Follow the Thread

a textile & costume history blog from the Design Center at Thomas Jefferson University

Remembering Jack Lenor Larsen


∼ by Ann Wilson

In December, legendary textile designer and innovator Jack Lenor Larsen passed away at the age of 93 at his home in East Hampton, NY. It would be difficult to overstate his contributions to textile design, particularly to the mid-20th century period, both in the U.S. and internationally.

Mr. Larsen’s extraordinary success was built on a marriage of traditional textile crafts and techniques with contemporary design and technical innovations. An overview of his life and work may be found in this New York Times obituary and also in this bio posted by LongHouse Reserve, the nonprofit sculpture garden and arboretum he founded in East Hampton. (photo at left by Shonna Valeska, LongHouse Reserve)

To celebrate Mr. Larsen, I’m highlighting a very interesting object from our collection. It’s a small suitcase of over 300 samples from Jack Lenor Larsen, Inc., the company he founded in 1952. The suitcase dates to 1977, but the designs within span a period from the 1950s up to 1977. Mr. Larsen was known for his innovations in printing on cotton velvet and for his batiks, as well as his wovens and his pairing of traditional and nontraditional materials. The gamut of his signature looks can be found within this small suitcase.

Here are some examples of Larsen printed cotton velvets. Clockwise from top left: Water Lillies (color: Venetian Red), wax batik; Jezebel (color: Garnet); Jezebel (color: Absinthe); Aurora (color: Wedgewood).

Larsen was a world traveler and studied the weaving, printing, and other textile techniques of various cultures. Asian cultural influences are prevalent in his designs, as evidenced by these samples that were handwoven and handprinted in Thailand.

Although known for his use of rich color, especially yellows, ochres, olive, and oranges, Larsen also appreciated neutrals. The restful palette of these wovens belies the intricacies of their weave structures. Here, wool, mohair, and rayon are combined with synthetic materials like Dacron and Rovana Saran, a monofilament fiber.

It’s impressive how over 300 samples are neatly packed into this suitcase, each with a label indicating design name, color, repeat size, fiber content, finishing techniques, and country of manufacture. By 1997, Jack Lenor Larsen, Inc. had operations in 31 countries.

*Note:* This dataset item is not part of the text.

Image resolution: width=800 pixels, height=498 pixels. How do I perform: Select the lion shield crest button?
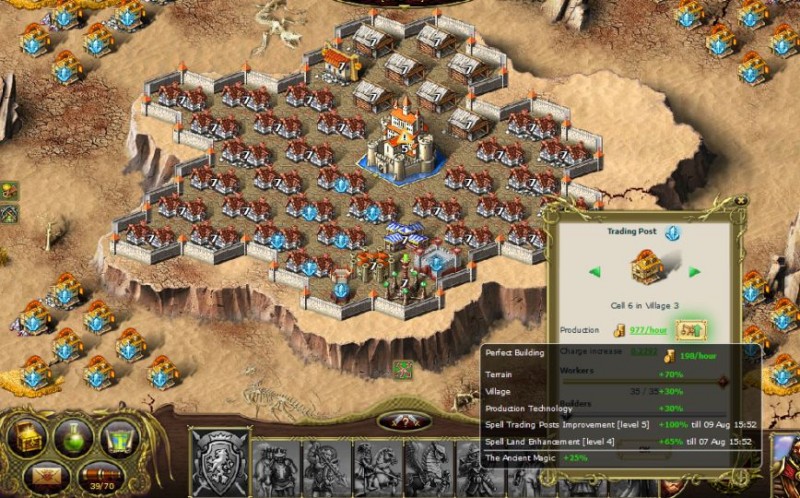[218, 462]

I’ve found myself more captivated by this collection of Larsen samples after having seen his textiles in Frank Lloyd Wright’s masterwork Fallingwater in Mill Run, PA. I had the good fortune to visit Fallingwater with my family in the summer of 2019. Our tour guide pointed out that the upholstery on the sofas and foot stools was designed by Larsen. The home’s owner, Edgar Kaufmann, Jr., used solid color wovens from Larsen’s Doria collection as a backdrop to pillows and throws from around the world. Ikats, ponchos, and furs were draped across the furniture and steel stair rails. I captured the main living area with these photos.

Mr. Larsen’s friends and colleagues at LongHouse Reserve posted this tribute to him when he passed. Up to his final day, he was in the midst of launching a new line of fabric and making plans for programming at LongHouse, which is open to visitors for garden tours and arts programming. Lucky for us, he established a foundation to ensure the future of LongHouse. I see a road trip in my future.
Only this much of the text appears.